Since 2002, Stuart Gross has served as executive managing director at Eastern Consolidated, where he has specialized in complicated restructuring deals and investment sales transactions. Mr. Gross, 58, spoke to The Observer about 116 John Street, until recently one of few remaining office building on a street once teeming with commercial assets. Now, the building is being converted to rental apartments and leasing is expected to begin early next year.
What was the motivation behind converting 116 John Street into a residential building?
Mr. Gross: That was a complicated form of ownership that required some sort of financial engineering. But, as always, that tail should not wag the dog. The real issue had been, what’s the property worth and what’s its highest and best use, and who’s the best person to exploit that use.
Was the owner, Hacienda Intercontinental Realty, in a position that forced a conversion, or was it simply the best way to take advantage of that submarket?
In this particular case there was an owner who was absent, lived in Miami, and the building had always been office and ground-floor retail. He did not have capital for tenant improvements and building-wide improvements sufficient to keep it competitive.

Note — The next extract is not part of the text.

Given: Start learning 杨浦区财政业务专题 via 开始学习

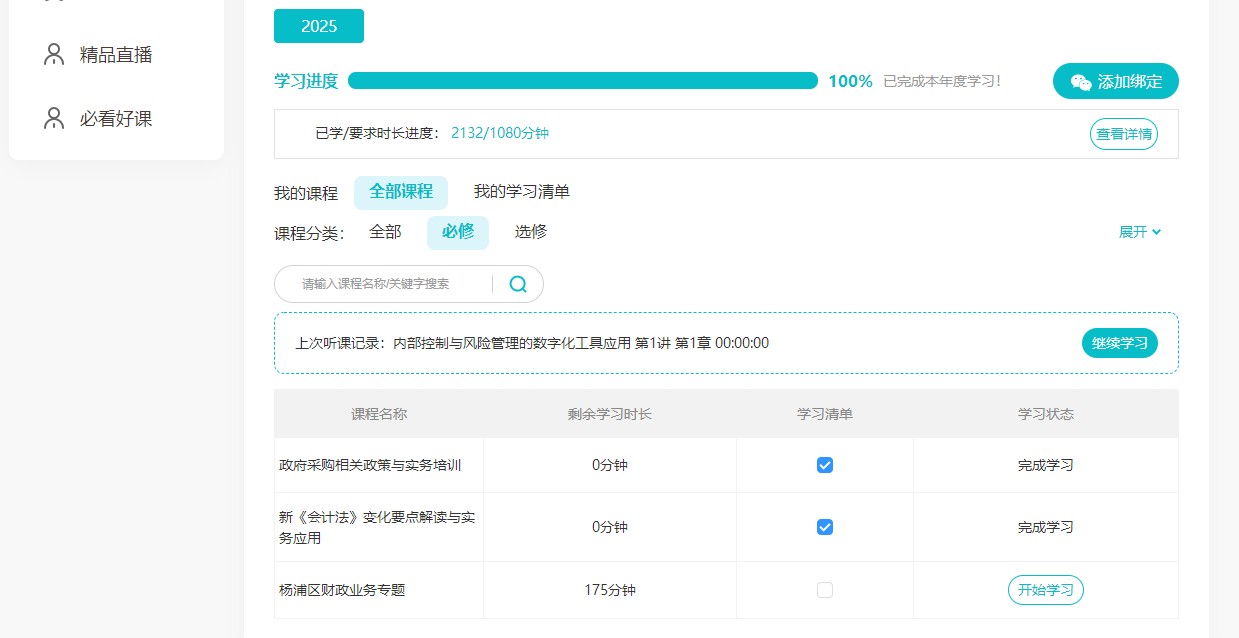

So the building was actually deteriorating rapidly, and losing tenants. He had a loan that was looming and he had really kind of no way out because no new loan would come in and take that out.
In other words, the owner had few options when this was all unfolding.
The best answer would have been to find someone to come in and buy the property. But, as you’ll recall, at that point the office sector was really struggling, particularly downtown. And, in this case, Class B—or, frankly, this was more like Class C—was particularly struggling. So there was very little opportunity for him to refinance as an office building.
So the only option you really had was to adapt and reuse that property as residential. But not every property downtown is suitable for that because you have to have the right light and the right zoning, and that’s for starters.
How did the eventual joint venture with Metro Loft come about?
We were able to bring a really great, unbelievably successful and great developer named Nathan Berman, who came in and negotiated with our owner, and it was torturous for a while, as you might imagine, because in a situation like that where an owner is going to contribute an asset you have issues of valuation, for starters, and you have issues of control—and not to mention who’s going to carve up the pie on the back end.
Generally speaking, the non-financial issues are as important as the financial because you have two guys across the table deciding who’s going to be 51 percent and who’s going to be 49 percent…. But, in this case, we ultimately did the deal after long months of negotiations. But we were able to help them out with all that.